Not only will prices fall if the economy weakens, but there also is increasing pressure on state and federal governments to restrain utility bills through price caps, Farney said. A broad lowering of prices could make many planned generating plants uneconomical and result in a glut of turbines.
And even lacking such government intervention, the markets in the long run will act, well, like markets: As more power plants go into service, especially in electricity-starved states such as California, supply-demand imbalances will dissipate and prices will inevitably stabilize.
Even if prices and demand stay strong, the report contends, new plants could face unexpected low-cost competition in the form of “stealth capacity” from existing coal, oil or nuclear plants. Operators of such facilities could decide to postpone phaseouts or even ramp up production beyond current levels, especially given the Bush administration’s intention to promote such traditional power sources under its recently issued national energy policy.
Finally, if the turbines being built perform more poorly than expected--with more downtime or higher pollution levels--that too would undercut the assumptions on which some projects were founded, WEFA said.
Ignaszak of GE said that, far from being untested, his company’s best-selling line of new turbines already has logged 4 million hours of operating experience with a high degree of reliability.
With about 200 turbines on order from GE and competitor Siemens/Westinghouse, Calpine of San Jose is making what may be history’s biggest bet on new power generation.
“Gas turbines are not unlike any other technological advance--early models will have their challenges,” Jake Rudisill, Calpine’s senior vice president for the Western region, said in a recent interview. But of the turbines now running in Calpine plants, “we’ve experienced nothing outside the [performance] bounds we’ve set,” he added.
As for demand, Calpine’s strategy is to be the low-cost leader in producing gas-fired power, spokeswoman Katherine Potter said. Its new, highly efficient plants should be able to operate more cheaply than any gas competitors. Coal-fired plants, though more costly to build, are generally cheaper to operate, so Calpine avoids competing against them head-on, Potter said.

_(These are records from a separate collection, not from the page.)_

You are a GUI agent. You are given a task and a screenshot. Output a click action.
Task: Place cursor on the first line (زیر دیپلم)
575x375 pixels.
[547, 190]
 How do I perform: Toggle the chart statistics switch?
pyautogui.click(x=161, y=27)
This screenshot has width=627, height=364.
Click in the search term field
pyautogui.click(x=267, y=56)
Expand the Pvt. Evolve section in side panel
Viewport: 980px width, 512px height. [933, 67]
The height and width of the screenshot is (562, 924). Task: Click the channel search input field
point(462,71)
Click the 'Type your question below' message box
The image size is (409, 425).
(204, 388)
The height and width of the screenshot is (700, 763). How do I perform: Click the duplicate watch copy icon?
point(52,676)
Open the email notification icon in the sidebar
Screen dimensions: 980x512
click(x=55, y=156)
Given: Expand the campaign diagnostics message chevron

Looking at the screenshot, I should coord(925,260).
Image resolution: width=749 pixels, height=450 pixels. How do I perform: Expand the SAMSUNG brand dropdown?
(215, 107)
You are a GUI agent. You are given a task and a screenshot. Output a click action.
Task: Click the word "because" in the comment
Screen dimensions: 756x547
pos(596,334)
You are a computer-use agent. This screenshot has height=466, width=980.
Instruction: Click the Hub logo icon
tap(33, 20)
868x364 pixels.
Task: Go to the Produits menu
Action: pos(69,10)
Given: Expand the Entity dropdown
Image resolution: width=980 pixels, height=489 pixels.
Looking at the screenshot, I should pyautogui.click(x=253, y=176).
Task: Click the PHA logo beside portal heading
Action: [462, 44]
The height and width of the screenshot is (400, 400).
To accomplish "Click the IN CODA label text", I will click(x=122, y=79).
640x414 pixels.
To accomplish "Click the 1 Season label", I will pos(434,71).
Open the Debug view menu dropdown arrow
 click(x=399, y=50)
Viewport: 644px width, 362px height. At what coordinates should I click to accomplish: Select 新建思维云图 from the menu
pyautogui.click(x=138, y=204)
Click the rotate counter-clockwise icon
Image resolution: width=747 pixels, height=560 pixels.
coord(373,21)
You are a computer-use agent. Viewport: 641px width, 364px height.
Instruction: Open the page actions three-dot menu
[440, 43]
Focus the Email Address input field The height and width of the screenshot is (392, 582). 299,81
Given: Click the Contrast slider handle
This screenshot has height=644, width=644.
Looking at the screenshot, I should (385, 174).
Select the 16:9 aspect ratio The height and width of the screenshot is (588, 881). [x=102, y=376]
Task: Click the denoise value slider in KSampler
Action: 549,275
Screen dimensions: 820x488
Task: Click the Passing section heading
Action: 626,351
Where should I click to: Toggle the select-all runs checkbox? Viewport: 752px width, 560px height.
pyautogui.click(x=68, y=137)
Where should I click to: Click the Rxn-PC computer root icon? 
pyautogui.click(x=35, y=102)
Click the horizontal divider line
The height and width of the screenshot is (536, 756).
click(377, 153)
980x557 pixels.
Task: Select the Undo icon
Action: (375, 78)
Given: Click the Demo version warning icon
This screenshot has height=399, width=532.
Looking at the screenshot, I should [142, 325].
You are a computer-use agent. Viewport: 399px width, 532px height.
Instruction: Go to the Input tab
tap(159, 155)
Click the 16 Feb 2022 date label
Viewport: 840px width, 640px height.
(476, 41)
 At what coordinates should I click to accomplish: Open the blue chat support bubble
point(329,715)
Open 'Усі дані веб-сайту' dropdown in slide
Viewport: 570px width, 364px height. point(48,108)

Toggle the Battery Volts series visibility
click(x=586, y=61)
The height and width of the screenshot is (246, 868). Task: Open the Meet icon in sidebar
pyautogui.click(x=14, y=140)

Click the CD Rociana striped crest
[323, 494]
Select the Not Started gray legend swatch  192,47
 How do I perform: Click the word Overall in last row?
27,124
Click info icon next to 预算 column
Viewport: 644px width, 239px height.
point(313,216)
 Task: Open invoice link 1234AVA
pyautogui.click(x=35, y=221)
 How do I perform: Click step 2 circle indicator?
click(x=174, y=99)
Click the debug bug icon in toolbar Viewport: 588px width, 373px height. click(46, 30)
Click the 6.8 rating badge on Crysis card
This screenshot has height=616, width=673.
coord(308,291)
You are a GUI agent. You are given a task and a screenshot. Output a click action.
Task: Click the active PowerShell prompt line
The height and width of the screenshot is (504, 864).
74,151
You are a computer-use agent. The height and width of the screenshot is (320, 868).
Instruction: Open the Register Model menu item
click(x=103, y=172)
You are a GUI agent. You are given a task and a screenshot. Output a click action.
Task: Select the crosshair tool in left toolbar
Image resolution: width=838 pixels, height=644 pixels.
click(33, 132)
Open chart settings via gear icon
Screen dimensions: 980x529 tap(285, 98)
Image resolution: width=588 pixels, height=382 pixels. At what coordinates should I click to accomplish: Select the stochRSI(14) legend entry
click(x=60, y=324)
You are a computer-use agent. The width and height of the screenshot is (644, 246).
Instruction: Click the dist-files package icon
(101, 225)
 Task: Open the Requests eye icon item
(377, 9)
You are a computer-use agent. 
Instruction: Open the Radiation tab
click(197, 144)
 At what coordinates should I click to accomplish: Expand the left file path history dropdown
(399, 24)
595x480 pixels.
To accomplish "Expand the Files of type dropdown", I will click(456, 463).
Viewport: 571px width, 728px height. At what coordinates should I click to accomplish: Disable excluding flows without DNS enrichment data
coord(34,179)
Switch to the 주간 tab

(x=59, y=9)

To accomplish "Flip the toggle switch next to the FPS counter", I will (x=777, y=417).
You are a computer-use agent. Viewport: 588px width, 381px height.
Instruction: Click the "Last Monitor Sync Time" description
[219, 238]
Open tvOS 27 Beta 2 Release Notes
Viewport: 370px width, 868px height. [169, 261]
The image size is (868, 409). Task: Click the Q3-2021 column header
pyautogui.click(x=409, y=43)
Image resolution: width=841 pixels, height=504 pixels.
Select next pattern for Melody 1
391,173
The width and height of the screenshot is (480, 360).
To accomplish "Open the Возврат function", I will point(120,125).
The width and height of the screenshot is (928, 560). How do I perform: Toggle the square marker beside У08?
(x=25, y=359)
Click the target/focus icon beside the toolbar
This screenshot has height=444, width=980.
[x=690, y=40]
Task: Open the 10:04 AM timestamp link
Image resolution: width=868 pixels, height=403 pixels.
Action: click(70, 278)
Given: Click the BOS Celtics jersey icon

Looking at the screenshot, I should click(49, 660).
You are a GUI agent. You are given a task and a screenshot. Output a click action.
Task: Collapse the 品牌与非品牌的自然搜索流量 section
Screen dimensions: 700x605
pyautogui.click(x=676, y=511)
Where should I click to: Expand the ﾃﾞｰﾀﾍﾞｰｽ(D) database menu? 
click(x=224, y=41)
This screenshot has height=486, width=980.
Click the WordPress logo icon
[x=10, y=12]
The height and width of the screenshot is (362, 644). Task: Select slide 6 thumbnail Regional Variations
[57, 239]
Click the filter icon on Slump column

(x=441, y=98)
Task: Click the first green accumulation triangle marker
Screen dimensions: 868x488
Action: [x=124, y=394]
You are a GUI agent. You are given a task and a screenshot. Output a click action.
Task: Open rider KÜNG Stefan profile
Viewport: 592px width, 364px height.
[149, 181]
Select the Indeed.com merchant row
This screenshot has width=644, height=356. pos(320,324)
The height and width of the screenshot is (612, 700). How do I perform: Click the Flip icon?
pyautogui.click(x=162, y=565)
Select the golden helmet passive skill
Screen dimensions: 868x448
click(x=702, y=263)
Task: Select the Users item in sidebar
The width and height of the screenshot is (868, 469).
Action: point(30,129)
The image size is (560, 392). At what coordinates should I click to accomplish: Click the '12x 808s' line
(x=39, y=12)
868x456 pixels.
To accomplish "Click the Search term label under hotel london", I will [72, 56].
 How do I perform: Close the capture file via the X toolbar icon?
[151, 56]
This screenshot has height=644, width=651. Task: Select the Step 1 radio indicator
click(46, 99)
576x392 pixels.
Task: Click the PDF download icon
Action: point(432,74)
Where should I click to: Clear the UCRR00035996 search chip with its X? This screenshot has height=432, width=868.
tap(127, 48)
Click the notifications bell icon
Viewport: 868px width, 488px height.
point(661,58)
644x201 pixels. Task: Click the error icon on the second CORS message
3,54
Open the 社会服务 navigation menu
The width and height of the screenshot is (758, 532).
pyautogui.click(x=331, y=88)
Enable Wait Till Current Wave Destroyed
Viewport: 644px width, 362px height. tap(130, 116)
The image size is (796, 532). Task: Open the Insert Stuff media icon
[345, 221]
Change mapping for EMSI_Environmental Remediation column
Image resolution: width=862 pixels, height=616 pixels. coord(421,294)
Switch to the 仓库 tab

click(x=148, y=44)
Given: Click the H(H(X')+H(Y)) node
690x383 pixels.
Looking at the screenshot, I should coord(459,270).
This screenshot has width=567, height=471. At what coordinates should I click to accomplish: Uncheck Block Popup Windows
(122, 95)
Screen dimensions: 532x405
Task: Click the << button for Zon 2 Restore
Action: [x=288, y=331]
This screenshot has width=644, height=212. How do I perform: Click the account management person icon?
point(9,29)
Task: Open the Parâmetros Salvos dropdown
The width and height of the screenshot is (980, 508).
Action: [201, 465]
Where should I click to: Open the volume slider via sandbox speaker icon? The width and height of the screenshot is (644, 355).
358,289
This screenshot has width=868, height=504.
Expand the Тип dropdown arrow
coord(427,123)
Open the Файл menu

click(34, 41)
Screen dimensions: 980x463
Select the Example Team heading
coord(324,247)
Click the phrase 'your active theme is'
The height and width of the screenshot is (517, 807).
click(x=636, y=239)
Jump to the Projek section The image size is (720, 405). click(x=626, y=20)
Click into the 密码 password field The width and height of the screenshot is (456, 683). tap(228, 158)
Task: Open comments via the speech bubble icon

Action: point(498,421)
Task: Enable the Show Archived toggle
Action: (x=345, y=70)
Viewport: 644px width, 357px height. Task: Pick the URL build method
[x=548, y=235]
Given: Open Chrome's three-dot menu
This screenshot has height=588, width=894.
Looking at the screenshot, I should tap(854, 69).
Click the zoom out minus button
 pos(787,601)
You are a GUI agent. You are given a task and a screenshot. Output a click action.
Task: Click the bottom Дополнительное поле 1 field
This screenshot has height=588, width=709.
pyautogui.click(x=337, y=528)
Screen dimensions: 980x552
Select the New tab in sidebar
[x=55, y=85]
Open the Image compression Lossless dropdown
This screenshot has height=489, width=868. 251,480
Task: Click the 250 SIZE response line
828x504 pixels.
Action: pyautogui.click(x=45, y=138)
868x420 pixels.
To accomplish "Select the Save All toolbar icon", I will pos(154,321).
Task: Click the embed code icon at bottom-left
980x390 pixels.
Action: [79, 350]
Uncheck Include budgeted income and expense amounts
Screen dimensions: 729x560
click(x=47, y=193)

Just as big a factor as the final price of electricity is the price of a gas plant’s major variable cost: the natural gas. Amy Jaffe, senior energy advisor at Rice University in Houston, said many gas plants can operate profitably with the fuel at $5.50 per million British thermal units.
“You have to believe natural gas is going to $6 to $10 to believe people are going to cancel these turbine orders,” she said.
But in all likelihood, with the Bush administration pushing for new gas exploration and with huge new fields recently discovered in the Rocky Mountains, long-term prices are headed lower, not higher, Jaffe said.
Indeed, national prices that spiked above $10 per million BTU in December have dropped below $4.
“If I had a turbine on order, I wouldn’t cancel it so fast,” Jaffe said, adding: “GE might have a bumpy year, but it won’t have a bumpy five years.”